As manifestações de ódio provocaram indignação na rede social. Em comentários, internautas mostraram apoio à jornalista e repúdio aos ataques racistas. “Acabo de fazer um print de todos os comentários dessa postagem e irei levá-lo às autoridades cabíveis. Racismo é crime”, disse um deles.
“É, atualmente, a melhor apresentadora de previsão do tempo da TV brasileira”, declarou outro, sobre Maria Júlia. Alguns usuários do Facebook trocaram sua foto de perfil por uma da jornalista.
A avalanche de comentários levou os colegas de bancada de Maria Júlia — os âncoras William Bonner e Renata Vasconcelos — a publicarem um vídeo curto de apoio à jornalista na fanpage do programa. O vídeo (abaixo) causou reação no Twitter e no Facebook, com aumento do apoio à hashtag (forma de indexação de assuntos em redes sociais) #SomosTodoMaju. Bonner levou a história para o seu Instagram, postando uma colagem de imagens onde apenas aparecem elogios à colega.
A Globo afirmou, em nota na tarde de sexta-feira, que removeu os comentários ofensivos e que “estuda” procurar a Justiça.
No Jornal Nacional
A jornalista se mamifestou apenas mais tarde, durante a edição do JN desta terça. Maju afirmou que lida com preconceito racial “desde que se conhece por gente”. “Muita gente imaginou que eu estaria chorando nos corredores, mas já lido com isso desde que me conheço por gente. É claro que fico muito triste e indignada, mas não esmoreço, não perco o ânimo. Cresci numa família militante, sei dos meus direitos, e acho importante que medidas legais sejam tomadas para evitar novos casos ataques de mim e outras pessoas, e queria dizer que fiquei muito feliz com a demonstração de amor e carinho que recebi da maioria do público”, disse Maju, que concluiu, com bom humor: “Os preconceituosos ladram, mas a Majuzinha passa”.

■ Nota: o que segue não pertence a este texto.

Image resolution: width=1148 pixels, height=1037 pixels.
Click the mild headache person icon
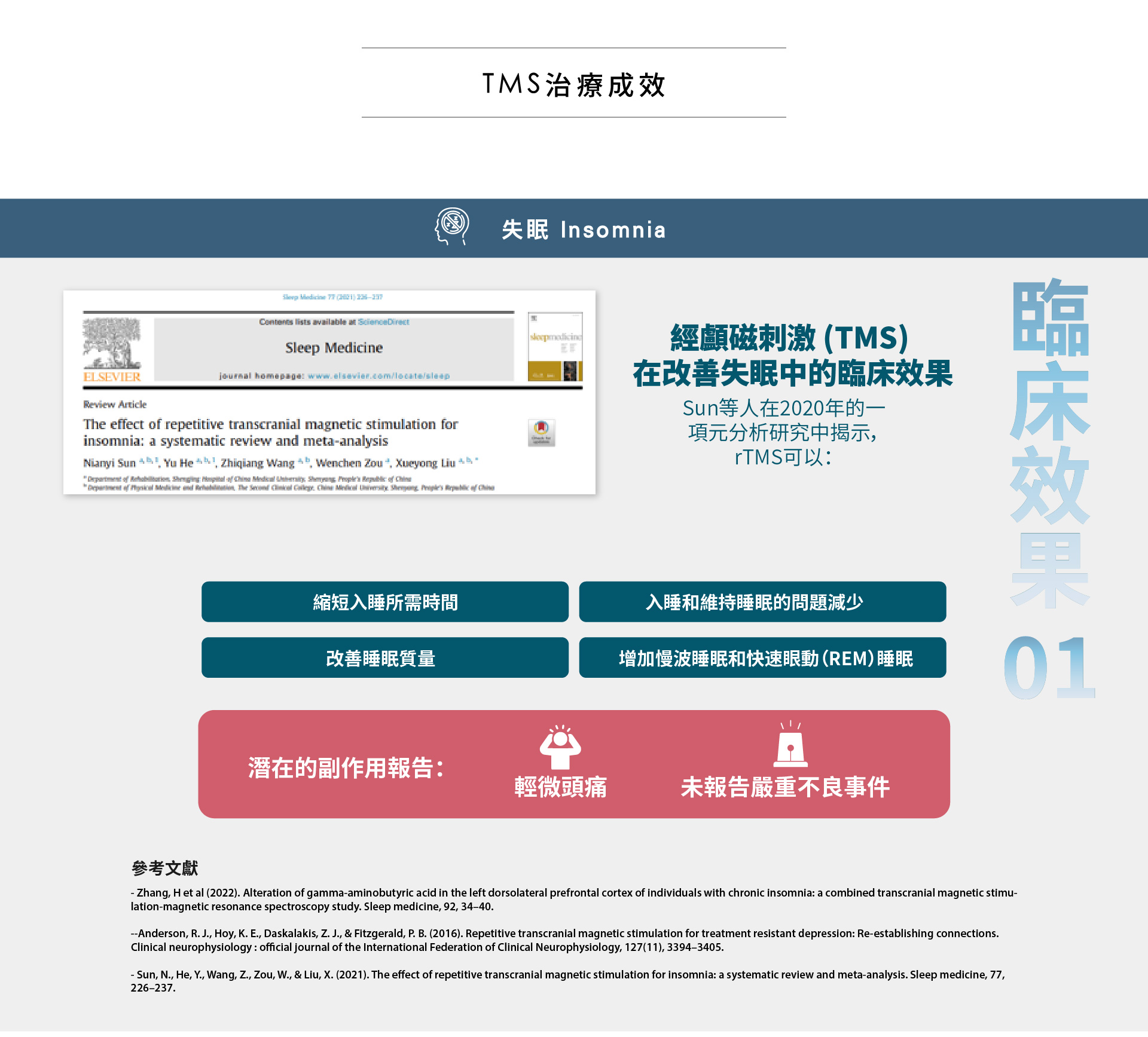[x=560, y=747]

O jornal noticiou ainda que uns “50 criminosos” — fala de Bonner — publicaram comentários racistas na página do JN. Segundo o jornal, o caso deve ser acompanhado pela Delegacia de Repressão a Crimes de Informática. Em São Paulo, o promotor Cristiano Jorge dos Santos instaurou inquérito para apurar os crimes de racismo e injúria qualificada.
“Trollagem”
A maioria dos comentários ofensivos parece vir, segundo apurou o Viver Bem, de perfis falsos do Facebook – os chamados fakes. De cerca de 20 perfis de onde partiram comentários agressivos, checados pela reportagem, pelo menos 17 têm fortes indícios de serem falsos.
Entre essas características, estão nomes inusitados, avatares (fotos de perfil) que não representam pessoas (mas personagens de desenho animado, por exemplo); poucos amigos e pouco tempo de participação na rede social.
Além disso, há “comentaristas” que são “amigos” entre si. Também há perfis festejando a repercussão sobre o caso na mídia. Um perfil — que fez na foto publicada pelo JN comentários como “joga para cima, se voar é urubu e se cair é bosta” — desdenhou de denúncias mal-sucedidas, feitas por internautas ao Facebook na intenção de retirar o perfil do ar. “Recomendo que denunciem por nome falso, já que não têm nada mais para fazer”, escreveu.
Outro tem postado links com matérias sobre o fato e recebeu de volta comentários como “kkkkk, tá uma delícia isso, cara”.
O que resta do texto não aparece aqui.